We were not planning on getting a Christmas tree. After today’s adventures, I remember why.

Trouble is, when you tell people (your mother in law, your mother, your friends) that you’re planning on remaining tree-less through your first holiday season as a married couple, they have one of two reactions: (a) horrified or (b) filled with pity that you are so devoid of spirit that you don’t recognize a good tradition when you see one. After one too many conversations to the effect of “oh, you can’t NOT have a Christmas tree your first Christmas together or you’re sure to get divorced,” John and I decided to get a tree.

We went on Metromix and looked up tree lots. We went to the closest one. It was cute, a little mom and pop greenhouse with a russian mobster running the register. (Mom and pop operate in a tough neighborhood.) There were teeny, scrawny looking trees that cost about $20 and larger, too big to fit in the Prius trees that cost about $45. Then, in the back row, we caught glimpse of a medium sized tree. It was round, it was full, it was perfect. It had no price tag.

If I’d been paying attention, this is where the ominous music should have started playing in my head. Instead, we asked the helpful tree lot lady how much it cost. “Well,” she said cheerfully, “it’s between the $20 size and $45 size, so I’d say probably about $30.”

“$40,” said the Russian mobster when we went to check out. Really? Seriously? Only $5 less than the full-sized trees? Nothing like leaving the tree lot feeling like you’ve been ripped off.

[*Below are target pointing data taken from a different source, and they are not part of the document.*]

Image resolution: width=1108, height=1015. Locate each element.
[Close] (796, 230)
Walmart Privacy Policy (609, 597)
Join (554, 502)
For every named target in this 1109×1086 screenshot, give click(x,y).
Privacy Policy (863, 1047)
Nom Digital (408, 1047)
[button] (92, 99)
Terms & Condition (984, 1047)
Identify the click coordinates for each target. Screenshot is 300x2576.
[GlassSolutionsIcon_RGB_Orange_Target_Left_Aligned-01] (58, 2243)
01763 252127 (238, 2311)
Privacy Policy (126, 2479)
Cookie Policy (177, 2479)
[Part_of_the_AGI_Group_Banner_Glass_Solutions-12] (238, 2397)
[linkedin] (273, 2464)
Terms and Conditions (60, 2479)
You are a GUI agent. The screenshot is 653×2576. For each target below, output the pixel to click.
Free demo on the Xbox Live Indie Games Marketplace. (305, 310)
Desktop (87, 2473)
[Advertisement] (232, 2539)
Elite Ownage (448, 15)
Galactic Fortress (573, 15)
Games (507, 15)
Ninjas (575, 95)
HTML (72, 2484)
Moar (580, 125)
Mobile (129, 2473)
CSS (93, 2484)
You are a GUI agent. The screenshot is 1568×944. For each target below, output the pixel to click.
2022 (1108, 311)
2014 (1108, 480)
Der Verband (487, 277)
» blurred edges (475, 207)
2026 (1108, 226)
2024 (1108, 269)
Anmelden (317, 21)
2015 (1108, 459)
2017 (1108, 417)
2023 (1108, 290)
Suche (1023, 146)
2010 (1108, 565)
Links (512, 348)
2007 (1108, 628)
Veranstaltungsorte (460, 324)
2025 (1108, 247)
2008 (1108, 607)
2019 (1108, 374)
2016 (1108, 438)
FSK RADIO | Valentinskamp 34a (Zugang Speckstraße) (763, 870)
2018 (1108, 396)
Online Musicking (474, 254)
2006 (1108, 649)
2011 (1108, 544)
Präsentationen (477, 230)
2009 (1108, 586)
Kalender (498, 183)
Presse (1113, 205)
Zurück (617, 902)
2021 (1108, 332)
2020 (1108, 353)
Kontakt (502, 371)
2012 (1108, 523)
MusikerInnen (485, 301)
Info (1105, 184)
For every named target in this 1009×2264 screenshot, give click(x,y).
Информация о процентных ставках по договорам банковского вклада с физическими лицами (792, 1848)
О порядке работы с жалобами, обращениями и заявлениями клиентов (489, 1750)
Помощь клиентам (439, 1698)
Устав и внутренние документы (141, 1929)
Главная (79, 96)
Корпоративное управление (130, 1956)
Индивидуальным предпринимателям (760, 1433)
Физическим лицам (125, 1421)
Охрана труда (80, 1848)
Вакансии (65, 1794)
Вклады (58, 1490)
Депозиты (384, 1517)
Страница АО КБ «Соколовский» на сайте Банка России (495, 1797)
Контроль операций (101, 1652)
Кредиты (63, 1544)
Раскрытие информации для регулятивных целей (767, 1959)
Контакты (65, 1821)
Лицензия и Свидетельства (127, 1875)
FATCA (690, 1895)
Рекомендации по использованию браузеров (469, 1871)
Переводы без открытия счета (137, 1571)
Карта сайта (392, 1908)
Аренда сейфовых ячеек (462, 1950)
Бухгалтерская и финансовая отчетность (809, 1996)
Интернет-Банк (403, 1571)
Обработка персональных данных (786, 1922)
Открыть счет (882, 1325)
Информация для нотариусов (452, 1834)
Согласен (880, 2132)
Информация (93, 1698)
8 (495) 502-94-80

Then it was off to Home Depot to get a tree stand. Sold out. Home Depot had approximately 352 trees for sale (all of which cost less than the one we had just purchased,) but not a single tree stand. We looked at planters, pots, but nothing was quite right. We braced ourselves for our third stop of this, our fabulous tree procurement adventure! On the way back to the highway, we saw a junky tree lot being run out of a portable trailer. We drove up. They had the cheapie looking tree stands sitting out front. Elated, we told the cold- and bored-looking man working there that we’d like one of those.

“$20.” he said.

Seriously?

So 60 bucks later we have a little tree, a rickety, slightly off-center tree stand, and a handful of splinters. Not to mention about a million pine needles on the floor. But, we did get to impale the plastic Batman ornament that John got as a (non-gag) gift from one of his coworkers on the top in place of an angel. So now our tree, instead of graced by a porcelain representation of the holy spirit, is protected by the Caped Cruscader rendered in plastic. It is, without question, the best tree ever.